Passage shown.
+++++

Prosecutors call for Maricopa County Attorney Adel to resign over job, sobriety concerns
Feb 15, 2022, 11:10 AM | Updated: Feb 16, 2022, 7:14 am
(Facebook Photo/Maricopa County Attorney's Office)
PHOENIX — Top prosecutors in Maricopa County Attorney Allister Adel’s office are calling on her to resign amid continued concerns she hasn’t been able to perform the duties of the job while battling alcoholism and other health problems.
Five MCAO criminal division chiefs sent a four-page letter Monday to Adel asking for her resignation, accusing the Republican of continuing to drink following treatment and letting the problem bleed into her work performance.
The letter was also sent to Maricopa County Board of Supervisors Chairman Bill Gates.
Adel told KTAR News 92.3 FM’s Arizona’s Morning News as recently as Feb. 7 she believed she was fit to perform her high-profile job.
“The totality of your actions have led to grave concerns with your ability to continue leading the third-largest prosecution agency in the country,” the letter reads.
Adel issued a response Tuesday afternoon saying she planned to stay in office.
“While I respect their opinion, I vehemently disagree with the characterization of me in this letter and I have no plans to resign,” she said in a statement.
“I am honored to have been duly elected county attorney and will continue to perform my duties as I was elected to do.”
The division chiefs said they met with Adel on Nov. 30 to discuss drinking concerns with her, where Adel admitted to relapsing on two occasions, according to the letter.
During the meeting, the chiefs asked Adel to be more present in the office in order to alleviate concerns about her job performance, a request she agreed with.

+++++

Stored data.

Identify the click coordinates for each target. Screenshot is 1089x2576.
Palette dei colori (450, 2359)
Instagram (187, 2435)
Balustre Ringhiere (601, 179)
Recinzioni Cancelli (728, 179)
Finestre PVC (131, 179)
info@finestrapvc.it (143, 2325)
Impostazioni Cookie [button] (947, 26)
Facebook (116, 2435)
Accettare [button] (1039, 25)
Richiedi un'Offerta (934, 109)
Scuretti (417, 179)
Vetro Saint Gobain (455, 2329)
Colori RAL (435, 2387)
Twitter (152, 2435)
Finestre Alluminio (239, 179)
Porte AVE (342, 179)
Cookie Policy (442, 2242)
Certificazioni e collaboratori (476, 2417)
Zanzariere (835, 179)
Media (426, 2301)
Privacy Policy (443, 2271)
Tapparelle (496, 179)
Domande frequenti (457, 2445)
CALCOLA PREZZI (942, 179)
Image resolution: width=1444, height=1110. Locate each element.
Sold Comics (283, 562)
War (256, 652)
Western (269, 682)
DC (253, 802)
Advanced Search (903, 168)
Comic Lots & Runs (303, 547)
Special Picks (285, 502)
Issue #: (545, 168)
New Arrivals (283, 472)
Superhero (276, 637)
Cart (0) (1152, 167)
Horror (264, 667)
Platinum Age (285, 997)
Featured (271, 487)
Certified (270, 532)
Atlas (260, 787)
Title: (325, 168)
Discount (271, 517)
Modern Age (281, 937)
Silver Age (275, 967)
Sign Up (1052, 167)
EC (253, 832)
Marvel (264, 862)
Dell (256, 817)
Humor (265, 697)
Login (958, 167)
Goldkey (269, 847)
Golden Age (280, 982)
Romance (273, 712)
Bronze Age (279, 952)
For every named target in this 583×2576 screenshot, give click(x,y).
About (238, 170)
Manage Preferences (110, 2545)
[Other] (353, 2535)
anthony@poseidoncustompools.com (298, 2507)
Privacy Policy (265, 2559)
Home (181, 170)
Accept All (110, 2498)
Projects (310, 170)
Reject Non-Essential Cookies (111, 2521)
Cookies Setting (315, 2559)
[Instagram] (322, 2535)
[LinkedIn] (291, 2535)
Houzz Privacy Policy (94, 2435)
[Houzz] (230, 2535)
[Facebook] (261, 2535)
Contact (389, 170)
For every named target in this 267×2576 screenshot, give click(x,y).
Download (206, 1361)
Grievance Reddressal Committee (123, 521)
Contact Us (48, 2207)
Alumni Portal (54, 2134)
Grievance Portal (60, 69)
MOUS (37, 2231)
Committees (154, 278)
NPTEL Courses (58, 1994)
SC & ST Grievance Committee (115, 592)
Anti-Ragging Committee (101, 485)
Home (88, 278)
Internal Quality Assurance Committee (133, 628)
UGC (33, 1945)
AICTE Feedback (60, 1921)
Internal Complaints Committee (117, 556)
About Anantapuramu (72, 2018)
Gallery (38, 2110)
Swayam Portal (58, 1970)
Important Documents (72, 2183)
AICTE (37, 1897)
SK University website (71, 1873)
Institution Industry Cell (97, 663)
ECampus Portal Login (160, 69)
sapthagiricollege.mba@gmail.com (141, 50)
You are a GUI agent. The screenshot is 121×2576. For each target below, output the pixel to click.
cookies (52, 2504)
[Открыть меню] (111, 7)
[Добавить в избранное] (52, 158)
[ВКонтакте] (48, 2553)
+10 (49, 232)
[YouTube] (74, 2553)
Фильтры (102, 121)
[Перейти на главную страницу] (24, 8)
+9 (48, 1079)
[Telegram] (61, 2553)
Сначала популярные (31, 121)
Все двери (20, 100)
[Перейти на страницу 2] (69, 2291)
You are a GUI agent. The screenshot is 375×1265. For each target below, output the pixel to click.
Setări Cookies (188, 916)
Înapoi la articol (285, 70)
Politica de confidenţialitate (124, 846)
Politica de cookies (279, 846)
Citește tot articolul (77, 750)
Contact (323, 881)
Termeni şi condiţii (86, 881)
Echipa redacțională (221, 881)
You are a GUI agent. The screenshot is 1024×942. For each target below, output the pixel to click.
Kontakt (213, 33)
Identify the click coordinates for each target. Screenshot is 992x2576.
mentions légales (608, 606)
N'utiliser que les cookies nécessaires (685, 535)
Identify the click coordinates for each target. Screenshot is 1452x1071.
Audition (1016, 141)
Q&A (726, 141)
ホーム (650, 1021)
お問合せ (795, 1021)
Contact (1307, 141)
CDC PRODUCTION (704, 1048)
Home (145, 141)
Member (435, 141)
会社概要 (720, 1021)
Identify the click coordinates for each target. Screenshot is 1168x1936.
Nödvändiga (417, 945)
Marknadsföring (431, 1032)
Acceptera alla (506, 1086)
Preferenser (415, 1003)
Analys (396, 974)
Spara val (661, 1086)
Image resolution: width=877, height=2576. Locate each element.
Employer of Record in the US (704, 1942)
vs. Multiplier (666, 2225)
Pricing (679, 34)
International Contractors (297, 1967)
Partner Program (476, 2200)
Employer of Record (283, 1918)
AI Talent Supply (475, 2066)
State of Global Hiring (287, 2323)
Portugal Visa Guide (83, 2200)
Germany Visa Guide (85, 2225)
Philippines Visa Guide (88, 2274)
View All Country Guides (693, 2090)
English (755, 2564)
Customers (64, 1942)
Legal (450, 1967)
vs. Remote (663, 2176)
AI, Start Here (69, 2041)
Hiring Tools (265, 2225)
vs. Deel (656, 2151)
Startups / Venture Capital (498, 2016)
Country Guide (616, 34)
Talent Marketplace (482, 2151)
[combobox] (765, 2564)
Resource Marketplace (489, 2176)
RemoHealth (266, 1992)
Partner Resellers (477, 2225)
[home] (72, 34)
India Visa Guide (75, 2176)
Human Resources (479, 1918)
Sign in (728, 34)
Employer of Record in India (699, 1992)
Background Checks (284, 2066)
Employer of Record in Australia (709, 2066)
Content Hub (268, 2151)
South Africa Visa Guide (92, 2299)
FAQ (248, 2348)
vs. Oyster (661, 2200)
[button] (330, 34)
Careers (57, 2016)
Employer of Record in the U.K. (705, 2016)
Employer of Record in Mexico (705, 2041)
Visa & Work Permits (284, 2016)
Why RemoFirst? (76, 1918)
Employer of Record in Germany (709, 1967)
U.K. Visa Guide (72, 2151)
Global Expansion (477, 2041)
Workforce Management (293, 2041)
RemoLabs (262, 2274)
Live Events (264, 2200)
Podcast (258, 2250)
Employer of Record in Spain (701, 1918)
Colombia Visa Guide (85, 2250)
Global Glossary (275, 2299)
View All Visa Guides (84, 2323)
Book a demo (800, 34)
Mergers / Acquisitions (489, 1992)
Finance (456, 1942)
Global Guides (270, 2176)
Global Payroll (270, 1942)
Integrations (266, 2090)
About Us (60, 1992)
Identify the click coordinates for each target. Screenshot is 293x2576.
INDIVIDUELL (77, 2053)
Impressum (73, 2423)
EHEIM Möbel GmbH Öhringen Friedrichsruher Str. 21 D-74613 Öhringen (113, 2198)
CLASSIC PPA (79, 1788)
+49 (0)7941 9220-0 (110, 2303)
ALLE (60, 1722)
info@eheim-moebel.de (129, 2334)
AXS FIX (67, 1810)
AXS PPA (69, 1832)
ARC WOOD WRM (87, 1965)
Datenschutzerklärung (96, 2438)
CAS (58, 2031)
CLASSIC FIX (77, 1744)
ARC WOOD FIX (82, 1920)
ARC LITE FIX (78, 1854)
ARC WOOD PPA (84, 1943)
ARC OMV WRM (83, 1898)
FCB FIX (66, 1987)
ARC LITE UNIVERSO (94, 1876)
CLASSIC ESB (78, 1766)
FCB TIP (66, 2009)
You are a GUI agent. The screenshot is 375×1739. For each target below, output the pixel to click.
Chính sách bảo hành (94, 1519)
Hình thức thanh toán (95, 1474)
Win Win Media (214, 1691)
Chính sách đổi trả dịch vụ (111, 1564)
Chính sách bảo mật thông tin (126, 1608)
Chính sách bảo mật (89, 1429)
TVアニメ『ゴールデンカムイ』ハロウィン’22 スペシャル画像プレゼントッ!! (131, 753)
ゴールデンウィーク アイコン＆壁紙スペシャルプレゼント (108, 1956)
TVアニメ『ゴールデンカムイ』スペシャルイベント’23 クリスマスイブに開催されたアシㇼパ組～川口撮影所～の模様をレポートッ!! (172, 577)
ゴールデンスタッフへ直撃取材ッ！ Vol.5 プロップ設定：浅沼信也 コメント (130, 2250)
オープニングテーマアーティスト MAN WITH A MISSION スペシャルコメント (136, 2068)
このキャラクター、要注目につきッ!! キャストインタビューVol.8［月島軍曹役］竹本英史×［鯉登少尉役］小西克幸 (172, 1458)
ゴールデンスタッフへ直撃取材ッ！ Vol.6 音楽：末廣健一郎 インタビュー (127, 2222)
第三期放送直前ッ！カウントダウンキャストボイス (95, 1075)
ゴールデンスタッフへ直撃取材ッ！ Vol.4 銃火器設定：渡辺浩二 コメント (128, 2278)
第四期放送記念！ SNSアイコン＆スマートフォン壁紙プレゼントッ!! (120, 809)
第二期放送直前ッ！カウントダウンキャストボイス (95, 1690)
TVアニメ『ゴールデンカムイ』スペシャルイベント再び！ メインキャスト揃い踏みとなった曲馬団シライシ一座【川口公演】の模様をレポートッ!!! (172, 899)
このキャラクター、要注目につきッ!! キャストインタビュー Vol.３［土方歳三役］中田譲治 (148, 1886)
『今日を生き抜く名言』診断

+++++

What the exercise asks.
In the article about Maricopa County Attorney Allister Adel, why did the division chiefs ask Adel to be more present in the office during their Nov. 30 meeting?

Result for this task.
They asked her to be more present in the office to ease concerns about her job performance. She agreed to the request.